I didn’t close my eyes. I watched my students settle in. Sometimes even just this small beginning to the class would bring a person to tears. OM yoga practice offered a genuine invitation to let yourself feel, and lots of things could come up. So while the yogis paid attention to what they were feeling, I paid attention to the yogis, like a mother watching her children. Right then my practice was not doing yoga, it was teaching yoga. My job was to protect the mandala, our sacred environment; the beautiful old wooden floor, eggshell walls, and sky blue ceiling that contained and supported us, allowing us to relax the gripping so often required just to get through a New York day.
I opened my mouth and in a clear voice, made the sound of OMMMMMMMMMM. OMMMMMMM, the group responded. Again, I called out OM and they responded. And then a third time, OMMMMMM and they chanted OMMMMMM. Then we sat quietly as the sound died away.
Sometimes I talked about the meaning of OM in the way that my guru, Gelek Rimpoche had taught me. It was a good way to start a yoga class. “OM is the union of body, speech and mind. Can you notice when you feel that your body, speech or breath, and mind are integrated and when they are not? Whatever you notice,” I’d say, “is fine and interesting.” I wanted the students to know that yoga was about being engaged and curious. Without saying the word mindfulness, I was teaching them how to pay attention to their experience at the same time that it was happening. Without saying the word lovingkindness, I was teaching them that whatever they felt inside themselves was basically good.
After chanting OM, we would do pranayama, breathing practice. Then a warm-up vinyasa, usually a seated movement sequence designed to unwind and wake up the body in simple ways: side bending, back bending, forward bending, twisting. These movements were harmonized with the breath; inhale and arms go up, exhale and arms go down. Inhaling and exhaling to an even rhythm is a basic yoga breathing method which helps to balance the nervous system. This kind of warm-up helped people feel like they had “arrived” and was another way to create community: the students were listening to me, but looking at each other. When your arms went up, you saw people across from you lifting their arms at the same time.
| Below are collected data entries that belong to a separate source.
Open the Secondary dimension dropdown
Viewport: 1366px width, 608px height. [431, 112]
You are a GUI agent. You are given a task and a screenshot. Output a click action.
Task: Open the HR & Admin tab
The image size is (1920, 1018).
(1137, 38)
Everybody was breathing and moving together right from the start.
Then I guided them through a spontaneously choreographed way to go from sitting to standing. Maybe I would do something upbeat and fun like having them bring their knees into their chests and rock and roll on their spines until they gained enough momentum to just stand right up! Or maybe I would offer something a little slower, like shifting forward from cross-legged sitting onto hands and knees for a few Cat/Cows—arching and curling the spine. Finally, a slow inhale, and a long breath out to press up into Downward Facing Dog.
“Slowly walk your hands back to your feet, feeling every hand step along the way, as if you are doing a walking meditation.” Slipping in another little mindfulness instruction, I might add, “Can you take interest in your experience right now?” After a sensual rounding up of the spine, here we are, all the way up to standing tall.
“Place your left thumb in the palm of your hand and close your fingers around it. Wrap your right hand around your left in a soft two-handed fist. This is the walking meditation mudra. Let your gaze drop to the floor a few feet past the front of your mat and slowly walk forward to the top of your mat. Take your time. Notice the shift of weight from one leg to the other. Notice the texture of your yoga mat. Notice each brand new step.”
Once everyone had arrived at the top of their mats, we were almost ready to start moving. But we still had one more organizational task to do. Because the thing was that on a big class night like this, if you reached your arms out to the sides, you would most likely stick your fingers in somebody else’s ears.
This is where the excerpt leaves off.